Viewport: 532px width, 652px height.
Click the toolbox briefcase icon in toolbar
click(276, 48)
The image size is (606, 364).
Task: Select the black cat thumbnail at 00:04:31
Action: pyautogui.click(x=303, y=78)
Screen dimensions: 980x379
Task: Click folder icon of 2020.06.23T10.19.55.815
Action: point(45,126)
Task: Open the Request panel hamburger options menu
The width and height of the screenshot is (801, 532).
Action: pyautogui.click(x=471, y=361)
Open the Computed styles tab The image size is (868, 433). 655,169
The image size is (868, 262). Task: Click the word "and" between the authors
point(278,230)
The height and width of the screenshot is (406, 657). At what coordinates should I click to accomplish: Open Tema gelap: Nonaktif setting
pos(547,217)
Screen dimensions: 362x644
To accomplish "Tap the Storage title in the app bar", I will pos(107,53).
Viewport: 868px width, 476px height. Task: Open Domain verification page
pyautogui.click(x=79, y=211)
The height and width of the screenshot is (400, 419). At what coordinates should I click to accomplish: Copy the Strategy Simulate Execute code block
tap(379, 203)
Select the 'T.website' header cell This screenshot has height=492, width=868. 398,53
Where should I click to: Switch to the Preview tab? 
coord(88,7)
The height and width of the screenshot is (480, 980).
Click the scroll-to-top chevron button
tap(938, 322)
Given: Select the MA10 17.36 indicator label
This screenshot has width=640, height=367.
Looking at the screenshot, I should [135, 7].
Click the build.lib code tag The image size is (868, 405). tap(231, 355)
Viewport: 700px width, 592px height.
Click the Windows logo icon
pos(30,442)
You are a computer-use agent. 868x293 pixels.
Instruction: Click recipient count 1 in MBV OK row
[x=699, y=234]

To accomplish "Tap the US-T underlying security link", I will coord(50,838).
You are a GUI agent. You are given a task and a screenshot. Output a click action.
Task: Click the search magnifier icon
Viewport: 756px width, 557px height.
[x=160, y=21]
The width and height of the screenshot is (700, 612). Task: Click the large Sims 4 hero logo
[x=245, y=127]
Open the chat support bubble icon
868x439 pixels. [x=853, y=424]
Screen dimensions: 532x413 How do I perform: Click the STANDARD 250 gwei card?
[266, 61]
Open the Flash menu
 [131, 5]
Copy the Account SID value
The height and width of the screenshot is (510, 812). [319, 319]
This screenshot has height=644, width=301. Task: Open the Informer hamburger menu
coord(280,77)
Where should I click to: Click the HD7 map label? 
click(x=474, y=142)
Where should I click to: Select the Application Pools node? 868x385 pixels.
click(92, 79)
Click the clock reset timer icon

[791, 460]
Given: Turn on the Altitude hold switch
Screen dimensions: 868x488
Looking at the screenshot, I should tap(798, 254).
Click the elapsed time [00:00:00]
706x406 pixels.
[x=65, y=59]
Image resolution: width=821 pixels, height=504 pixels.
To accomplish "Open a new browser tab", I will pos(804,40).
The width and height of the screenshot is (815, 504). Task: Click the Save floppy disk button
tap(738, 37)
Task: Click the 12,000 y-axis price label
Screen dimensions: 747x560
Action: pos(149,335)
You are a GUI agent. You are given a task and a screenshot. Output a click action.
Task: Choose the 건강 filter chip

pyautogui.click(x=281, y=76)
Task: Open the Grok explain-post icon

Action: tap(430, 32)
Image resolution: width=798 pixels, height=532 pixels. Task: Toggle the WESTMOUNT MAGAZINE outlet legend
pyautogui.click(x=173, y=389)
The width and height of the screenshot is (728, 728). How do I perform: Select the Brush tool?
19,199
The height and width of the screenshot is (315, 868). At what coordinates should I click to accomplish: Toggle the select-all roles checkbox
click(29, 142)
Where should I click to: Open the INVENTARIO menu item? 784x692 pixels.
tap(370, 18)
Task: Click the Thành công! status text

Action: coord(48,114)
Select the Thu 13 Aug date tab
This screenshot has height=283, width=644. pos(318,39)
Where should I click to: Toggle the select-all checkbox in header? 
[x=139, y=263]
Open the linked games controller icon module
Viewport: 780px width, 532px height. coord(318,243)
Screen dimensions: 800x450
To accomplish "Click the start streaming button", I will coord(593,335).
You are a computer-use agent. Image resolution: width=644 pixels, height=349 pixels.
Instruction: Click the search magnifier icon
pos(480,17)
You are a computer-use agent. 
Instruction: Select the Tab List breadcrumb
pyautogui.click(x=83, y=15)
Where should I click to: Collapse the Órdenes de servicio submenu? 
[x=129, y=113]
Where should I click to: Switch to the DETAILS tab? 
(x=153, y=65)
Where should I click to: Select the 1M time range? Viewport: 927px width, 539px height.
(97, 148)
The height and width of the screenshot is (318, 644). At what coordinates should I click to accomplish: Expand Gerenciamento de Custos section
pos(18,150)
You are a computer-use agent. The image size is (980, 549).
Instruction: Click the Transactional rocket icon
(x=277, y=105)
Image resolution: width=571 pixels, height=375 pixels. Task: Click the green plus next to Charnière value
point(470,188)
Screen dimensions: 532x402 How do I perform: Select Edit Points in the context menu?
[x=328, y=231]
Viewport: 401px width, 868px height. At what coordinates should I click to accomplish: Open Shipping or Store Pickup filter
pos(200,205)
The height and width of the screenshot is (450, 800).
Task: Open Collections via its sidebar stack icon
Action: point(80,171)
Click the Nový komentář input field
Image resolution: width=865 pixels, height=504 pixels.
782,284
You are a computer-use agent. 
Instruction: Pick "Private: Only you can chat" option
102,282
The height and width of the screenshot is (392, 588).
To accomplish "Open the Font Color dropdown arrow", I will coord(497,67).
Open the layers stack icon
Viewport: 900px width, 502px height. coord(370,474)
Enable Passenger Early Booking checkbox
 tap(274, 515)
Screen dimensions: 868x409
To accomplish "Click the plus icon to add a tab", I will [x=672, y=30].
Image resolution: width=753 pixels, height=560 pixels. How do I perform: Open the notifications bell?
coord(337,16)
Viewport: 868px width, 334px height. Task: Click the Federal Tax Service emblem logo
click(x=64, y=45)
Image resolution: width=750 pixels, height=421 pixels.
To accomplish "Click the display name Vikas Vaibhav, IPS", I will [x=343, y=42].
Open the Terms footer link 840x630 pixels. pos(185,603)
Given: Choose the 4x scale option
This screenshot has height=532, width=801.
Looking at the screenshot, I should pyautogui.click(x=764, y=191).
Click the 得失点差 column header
= = =
Assigned task => The expected answer is a copy of every line in the entries that holds the word "will".

Answer to this exercise =>
To accomplish "Tap the Storage title in the app bar", I will pos(107,53).
To accomplish "Tap the US-T underlying security link", I will coord(50,838).
To accomplish "Open a new browser tab", I will pos(804,40).
To accomplish "Click the start streaming button", I will coord(593,335).
To accomplish "Open the Font Color dropdown arrow", I will coord(497,67).
To accomplish "Click the plus icon to add a tab", I will [x=672, y=30].
To accomplish "Click the display name Vikas Vaibhav, IPS", I will [x=343, y=42].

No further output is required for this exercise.